I'm attempting to store the top 100 rows of a view from an SQL database to a dataframe using Synapse Notebook. I have tried using this code:
%%pyspark
df = spark.sql("SELECT DataType, TableName, ColumnName FROM dbo.ExternalTableSchema LIMIT 100")
df.show()
But I consistently get the error below even though I have confirmed the name of the view is correct.
I have also tried a variation of the code above:
%%pyspark
df = spark.sql("SELECT TOP (100) [DataType], [TableName], [ColumnName] FROM [dbo].[ExternalTableSchema]")
df.show()
But I get a different error shown below. I am unsure of how to resolve this. Any help would be greatly appreciated!
I have tried the below approach:
from pyspark.sql import SparkSession
jdbcHostname = "dilisqlsrv.database.windows.net"
jdbcDatabase = "db02"
jdbcPort = "1433"
username = "dilip"
password = "Welcome@1"
jdbcUrl = "jdbc:sqlserver://{0}:{1};database={2}".format(jdbcHostname, jdbcPort, jdbcDatabase)
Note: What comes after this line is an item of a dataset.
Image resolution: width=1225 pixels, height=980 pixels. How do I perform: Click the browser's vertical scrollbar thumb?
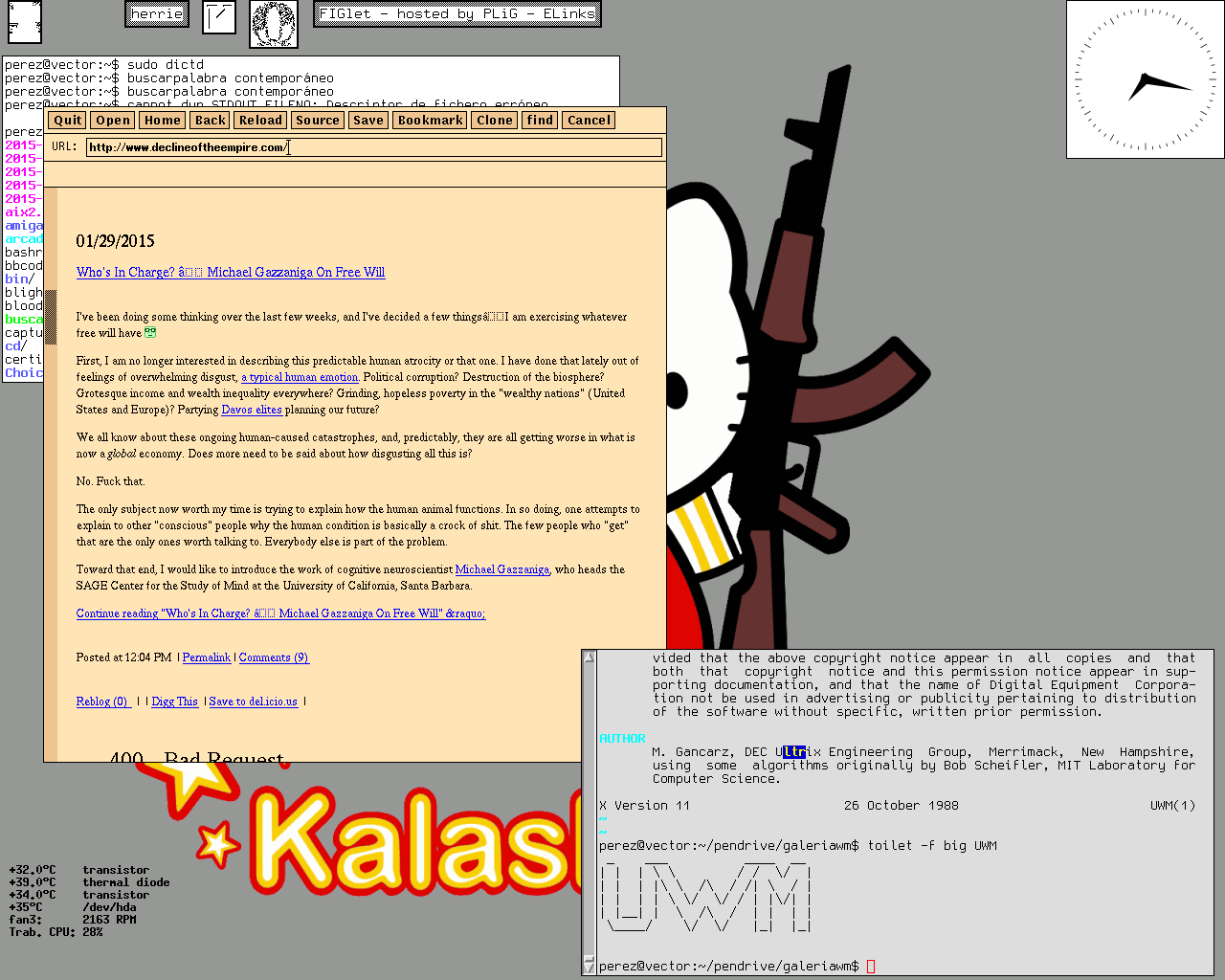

query = "(SELECT * FROM DepartmentView) AS tmp"
df = spark.read \
.format("jdbc") \
.option("url", jdbcUrl) \
.option("dbtable", query) \
.option("user", username) \
.option("password", password) \
.option("driver", "com.microsoft.sqlserver.jdbc.SQLServerDriver") \
.load()
df.show()
Results:
+------+---------+-----------+---------------+
|DeptID| DeptName| Location| Manager|
+------+---------+-----------+---------------+
| 1| Sales| New York| John Smith|
| 2|Marketing|Los Angeles| Jane Doe|
| 3| Finance| Chicago|Michael Johnson|
| 4| HR| Houston| Emily Brown|
+------+---------+-----------+---------------+
In the above code I have set JDBC connection parameters Reading data into a DataFrame using pushdown query.
As you mentioned you need to query top 100 rows you can use the below
query = "(SELECT TOP 100 * FROM YourTableName) AS tmp"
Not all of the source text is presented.